Some critics think the electric-car subsidies in place today belong to the current White House, but those line items actually are the product of Bush's second term, and they're the root of the real electric cars you can see, buy, drive and recharge today.
Before Obama raised CAFE requirements, Bush did it. And if you're looking for the stroke of the pen that created the burgeoning world of EVs around us, that stroke came from Bush's pen.
Of course, any big entitlement program has many fathers and mothers. In electric cars, the parents are everyone from the engineers who worked on the Chevy Volt's battery pack to the team that hashed out the Leaf's charging system.
Drilling deeper into the past, before the most recent oil shock, takes us to 2007's Energy Independence and Security Act of 2007. Presidents traditionally get credit for the actions taken below their pay grade, but in Bush's case, there's every reason to attach him to the bill beyond his signature, and to modern electric cars, reasons beyond drowning out the tired "Halliburton big-oil buddy" chant. After all, President Bill Clinton outmaneuvered the GOP on balanced budgets, and put his name to welfare reform--and rightly gets the win for signing his name to history.
Bush gets credit for the energy bill, which was the cumulative work of both parties but landed on his desk in direct response to his State of the Union address in 2007, where he called for incentives to drive down gas consumption by 2017 within ten years. He explicitly linked gas mileage and electric cars with national security--something the EV makers themselves should be doing almost as often as they promise to green up the planet.
Electric cars are real cars
With an investment of $7.5 billion, Bush and Congress underwrote $25 billion in loans that's translated directly into the Leaf, the Volt, Ford's electric Focus, the Think City, and Tesla and Fisker's leap from paper to plant. Now, almost five years later, we have mass-market electric cars. It's anathema for some progressives to give Bush credit for anything--just as it's anathema for more strident conservatives to see any good coming from any social engineering. They didn't like his prescription-drug coverage, either.
It's worth pointing out those electric-car incentives are distinct from the GM and Chrysler bailout loans, which upended the usual bankruptcy process in the hopes of stabilizing the industry as a whole--a move still as divisive today as it was in 2008.
President Obama has his own vision. He's angling to make CAFE a potent enforcer of electric-car mandates: Obama wants a million electric cars to hit the roads by 2015, is mandating federal agencies buy them, and is urging the EPA to keep tightening the CAFE fleet average. Electric cars may be the only way to meet a stringent new 60-mpg bogey, if the President gets his way.
Obama's also trying to turn the federal electric-car $7500 tax credit advocated in the 2007 bill into at-dealer rebates. It's a step that has to happen for the Volt and Leaf to get mainstream consideration, and it's entirely indebted to the Bush bill.
Whose side are you on?
Agnostic of party affiliation, the electric-car mandates were and are political inventions for the right reasons. They reinforce a constitutional obligation with legislation, not without a little bit of cheerleading.

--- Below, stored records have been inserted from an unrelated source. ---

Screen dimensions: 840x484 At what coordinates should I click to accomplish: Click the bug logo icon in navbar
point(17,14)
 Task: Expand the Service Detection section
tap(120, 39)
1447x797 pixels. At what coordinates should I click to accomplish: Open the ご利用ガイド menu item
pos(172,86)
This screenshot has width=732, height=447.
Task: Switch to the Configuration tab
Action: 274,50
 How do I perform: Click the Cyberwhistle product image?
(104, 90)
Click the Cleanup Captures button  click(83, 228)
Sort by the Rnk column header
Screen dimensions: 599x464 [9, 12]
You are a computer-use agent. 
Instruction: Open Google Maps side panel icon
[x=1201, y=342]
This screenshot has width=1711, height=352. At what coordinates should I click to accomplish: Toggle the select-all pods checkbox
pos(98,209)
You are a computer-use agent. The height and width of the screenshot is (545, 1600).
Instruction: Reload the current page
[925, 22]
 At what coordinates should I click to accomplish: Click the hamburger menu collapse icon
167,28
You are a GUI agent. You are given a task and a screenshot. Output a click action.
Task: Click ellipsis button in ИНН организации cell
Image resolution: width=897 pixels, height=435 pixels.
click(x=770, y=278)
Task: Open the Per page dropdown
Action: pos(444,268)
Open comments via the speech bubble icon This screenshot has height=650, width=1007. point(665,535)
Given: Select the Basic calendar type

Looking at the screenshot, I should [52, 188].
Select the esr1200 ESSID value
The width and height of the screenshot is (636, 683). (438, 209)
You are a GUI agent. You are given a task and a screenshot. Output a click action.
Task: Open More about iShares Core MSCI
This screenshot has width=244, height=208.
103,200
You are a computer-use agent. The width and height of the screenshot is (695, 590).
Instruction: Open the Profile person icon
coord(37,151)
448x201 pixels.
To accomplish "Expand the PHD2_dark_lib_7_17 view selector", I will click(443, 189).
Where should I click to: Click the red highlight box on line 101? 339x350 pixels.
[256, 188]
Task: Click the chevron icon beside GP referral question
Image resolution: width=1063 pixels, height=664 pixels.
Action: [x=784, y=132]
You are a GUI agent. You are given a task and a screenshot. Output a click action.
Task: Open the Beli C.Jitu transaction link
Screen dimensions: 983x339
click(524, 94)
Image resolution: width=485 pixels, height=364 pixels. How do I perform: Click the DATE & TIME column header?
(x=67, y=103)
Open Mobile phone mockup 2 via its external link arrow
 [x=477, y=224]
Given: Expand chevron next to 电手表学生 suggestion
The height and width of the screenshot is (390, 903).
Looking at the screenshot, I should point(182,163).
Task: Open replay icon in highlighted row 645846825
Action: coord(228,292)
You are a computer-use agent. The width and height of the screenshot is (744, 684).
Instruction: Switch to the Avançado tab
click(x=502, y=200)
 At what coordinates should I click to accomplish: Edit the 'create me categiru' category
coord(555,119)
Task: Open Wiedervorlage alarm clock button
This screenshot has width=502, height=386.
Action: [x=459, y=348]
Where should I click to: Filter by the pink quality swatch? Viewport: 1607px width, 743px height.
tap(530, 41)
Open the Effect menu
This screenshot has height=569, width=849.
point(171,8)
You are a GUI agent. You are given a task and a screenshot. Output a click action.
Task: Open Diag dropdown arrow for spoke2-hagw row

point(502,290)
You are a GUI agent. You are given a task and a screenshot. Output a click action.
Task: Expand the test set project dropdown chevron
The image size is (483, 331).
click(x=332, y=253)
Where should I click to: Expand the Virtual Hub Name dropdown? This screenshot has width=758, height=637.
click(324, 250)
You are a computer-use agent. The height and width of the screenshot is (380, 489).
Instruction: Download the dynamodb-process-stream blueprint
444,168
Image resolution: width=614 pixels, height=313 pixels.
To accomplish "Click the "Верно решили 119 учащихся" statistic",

We wouldn't at this place in automotive history without President Bush. To see that or admit it, you have to part a dense thicket of hater propaganda. The politically misguided, morally ambiguous invasion of Iraq is no reason to see electric cars for the win they could be, and to give credit where credit is due.
Bush is still a convenient "stupid" joke for lazy critics who don't like his accent or his big, simple, long-term ideals. The war legacy isn't a comfortable one but like his advocacy of subsidized HIV treatment for Africa--a humane mission before it was overwhelmingly confirmed as smart science--it has undoubtedly changed a miserable situation to something less miserable. Bush was right on Afghanistan, too, which led Obama to Bin Laden.
Now he's being proven right on electric cars, and I wonder if he'll ever get his due.